- Mobility of compute. The ability to maintain a workflow and be confident that you can execute the workflow on different hosts and operating systems. Once your software environment is built as a container, you can run it on the RCC, The Open Science Grid, cloud providers such as Digital Ocean or Amazon, or any other environment that supports containers.
- Reproducibility and replicability. Your software can be run with the EXACT same libraries and parameters by other researchers on different compute resources.
- Control over your environment. Currently, if you wish to run custom software or use a custom configuration on the HPC or Spear, you must request that it be installed by a systems administrator. Containers give you complete control over your software, configuration, and environment. You are "root" inside your container.
What is a container?
A container is a a configurable software environment for a computer process that you, the user control.
Start with a container...
...install an operating system and all your software insde the container...
...and then put that container on the compute resource of your choice where it will be run. The compute resource does not need to know anything about what is inside of the container. Such resources might include the HPC, the Open Science Gride, Amazon Cloud, or many other environments.
- Docker is a software technology providing containers.
- Singularity is also a software technology providing containers but it is specifically designed for High Performance Computing.
The HPC now supports running Singularity containers. Docker containers are easily converted into Singularity containers. This is the recommended worfklow for using containers at the RCC.
Some zeitgeisty IT concepts
Before we begin, there are a few software development concets you should be aware of:
- In software engineering, continuous integration (CI) is the practice of merging all developer working copies into a shared mainline frequently (e.g., several times a day)
- Continuous delivery (CD) is a software engineering approach in which teams produce software in short cycles, ensuring that the software can be reliably released at any time.
- DevOps (a clipped compound of "development" and "operations") is a software engineering culture and practice that aims at unifying software development (Dev) and software operation (Ops).
Exercise: Create a Docker Container and Deploy It
Here is an exercise that will introduce you to the workflow for using containers. Specifically, in this exercise, you will:
- Create a Docker container that runs a program on your personal computer
- Create a build file for that Docker container and add it to a GIT repository.
- Use that build file to create an up-to-date Singularity container for execution on the HPC.
- Run our container on some different resources.

> _Data shown_

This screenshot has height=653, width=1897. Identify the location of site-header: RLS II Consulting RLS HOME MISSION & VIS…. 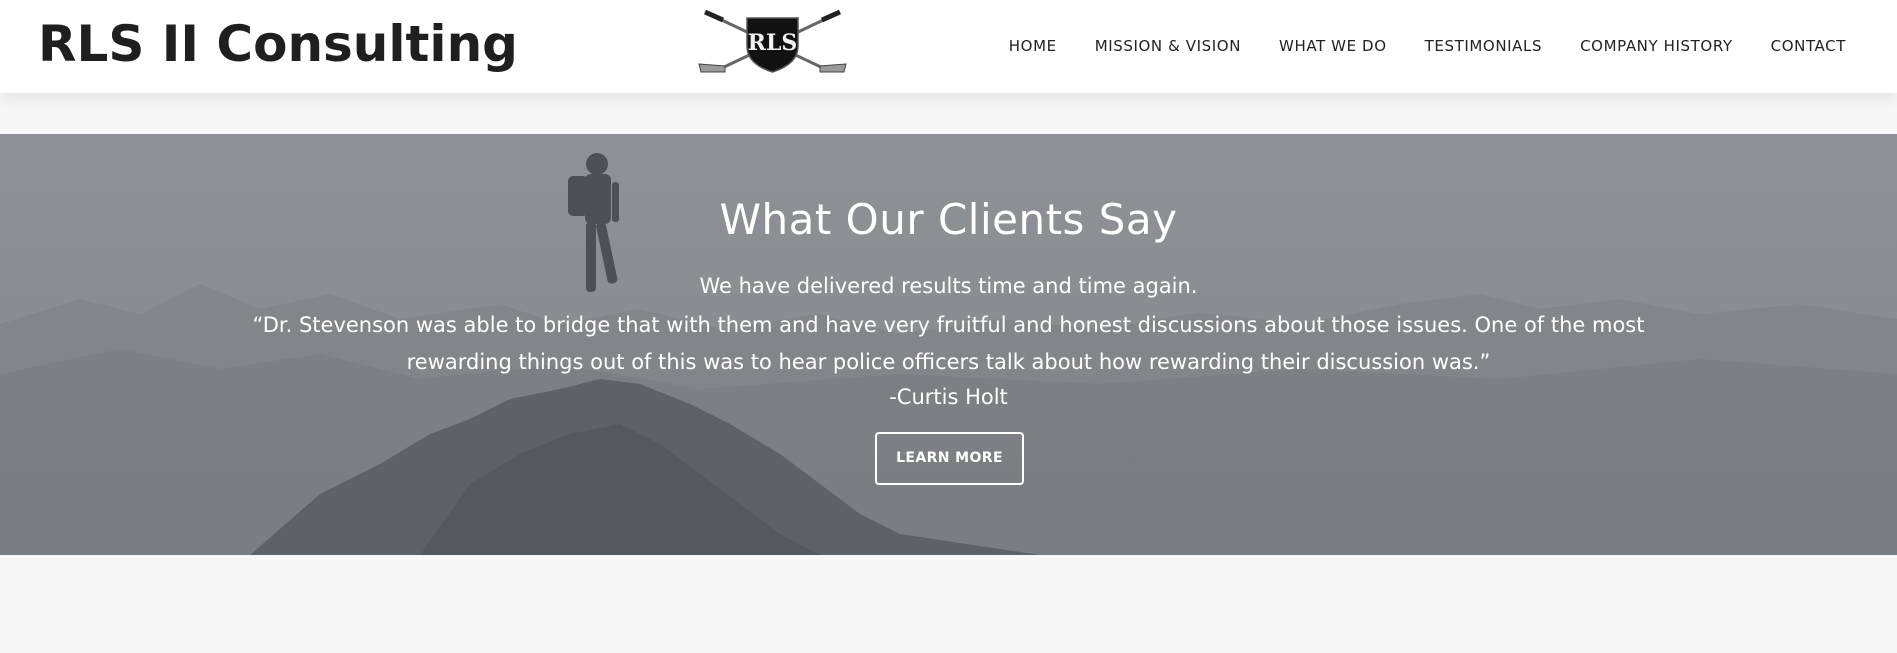
(948, 46).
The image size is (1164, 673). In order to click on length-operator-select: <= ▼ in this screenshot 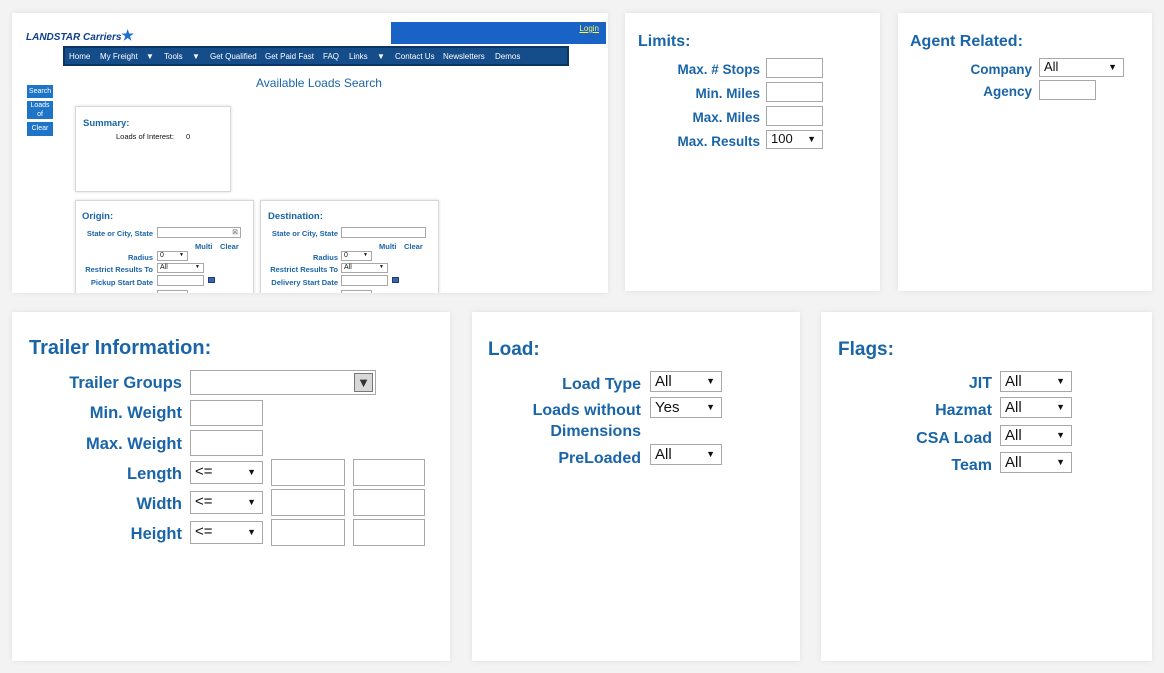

> _Task list_
1. Decide whether each statement below agrees with the page on containers, answering yes or no and quoting the words of the page that settle it.
(a) Singularity is designed specifically for High Performance Computing.
(b) At present, users can install custom software on the HPC themselves without going through anyone else.
(c) Converting Docker containers into Singularity containers is difficult.
2. Print the passage of the page on containers from "The HPC now" to "software operation (Ops).", word for word.

> _Responses by item number_
1.
(a) Yes: "Singularity is also a software technology providing containers but it is specifically designed for High Performance Computing."
(b) No: "Currently, if you wish to run custom software or use a custom configuration on the HPC or Spear, you must request that it be installed by a systems administrator."
(c) No: "Docker containers are easily converted into Singularity containers."

2.
The HPC now supports running Singularity containers. Docker containers are easily converted into Singularity containers. This is the recommended worfklow for using containers at the RCC.
Some zeitgeisty IT concepts
Before we begin, there are a few software development concets you should be aware of:
- In software engineering, continuous integration (CI) is the practice of merging all developer working copies into a shared mainline frequently (e.g., several times a day)
- Continuous delivery (CD) is a software engineering approach in which teams produce software in short cycles, ensuring that the software can be reliably released at any time.
- DevOps (a clipped compound of "development" and "operations") is a software engineering culture and practice that aims at unifying software development (Dev) and software operation (Ops).